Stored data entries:
- - -
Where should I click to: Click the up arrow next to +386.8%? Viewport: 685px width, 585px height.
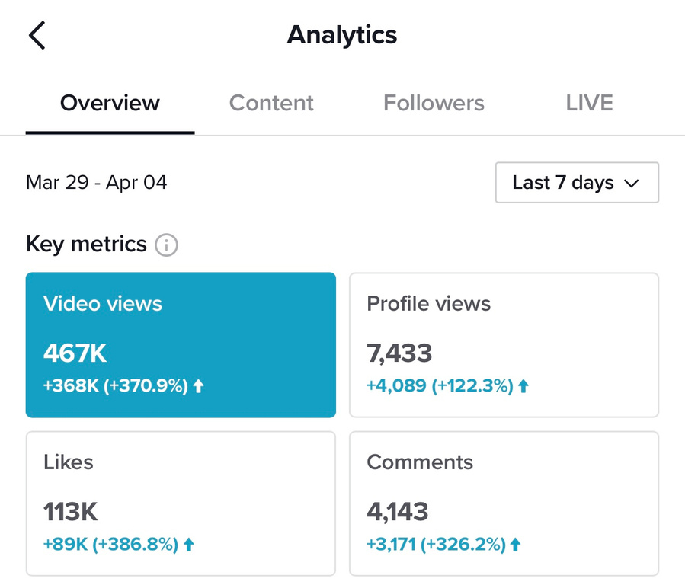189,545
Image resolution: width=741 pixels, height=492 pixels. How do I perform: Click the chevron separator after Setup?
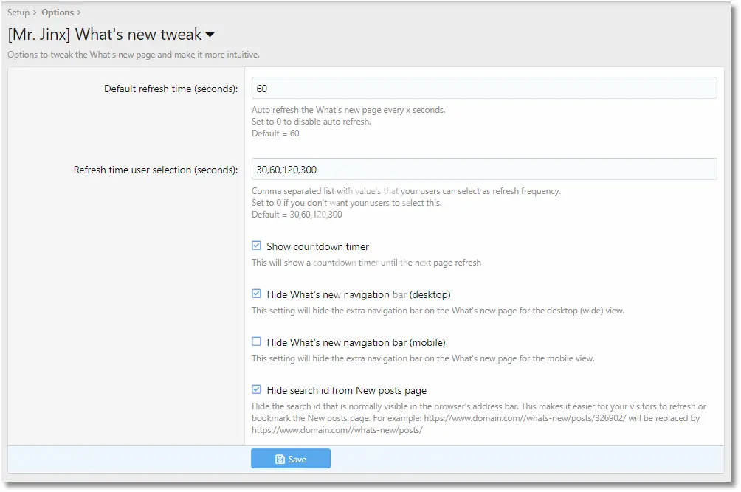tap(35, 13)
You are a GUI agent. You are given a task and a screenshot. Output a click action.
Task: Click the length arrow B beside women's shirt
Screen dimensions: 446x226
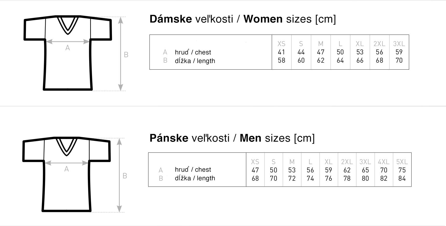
- - -
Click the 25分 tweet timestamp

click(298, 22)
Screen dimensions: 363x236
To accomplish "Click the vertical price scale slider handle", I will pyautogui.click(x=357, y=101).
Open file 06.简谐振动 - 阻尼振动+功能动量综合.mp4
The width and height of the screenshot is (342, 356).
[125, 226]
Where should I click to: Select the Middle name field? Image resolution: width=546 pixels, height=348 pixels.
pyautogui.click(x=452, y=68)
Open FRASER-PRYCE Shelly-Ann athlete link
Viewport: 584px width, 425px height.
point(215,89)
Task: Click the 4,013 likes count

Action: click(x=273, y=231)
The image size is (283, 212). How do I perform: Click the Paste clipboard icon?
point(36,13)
- - -
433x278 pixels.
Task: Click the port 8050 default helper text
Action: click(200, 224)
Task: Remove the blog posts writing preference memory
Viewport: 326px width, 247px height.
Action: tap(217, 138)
- - -
Directions for this task: Show every line of the records above that contains the word "dimensions".

Response box:
Screen dimensions: 446x226
Screen dimensions: 363x236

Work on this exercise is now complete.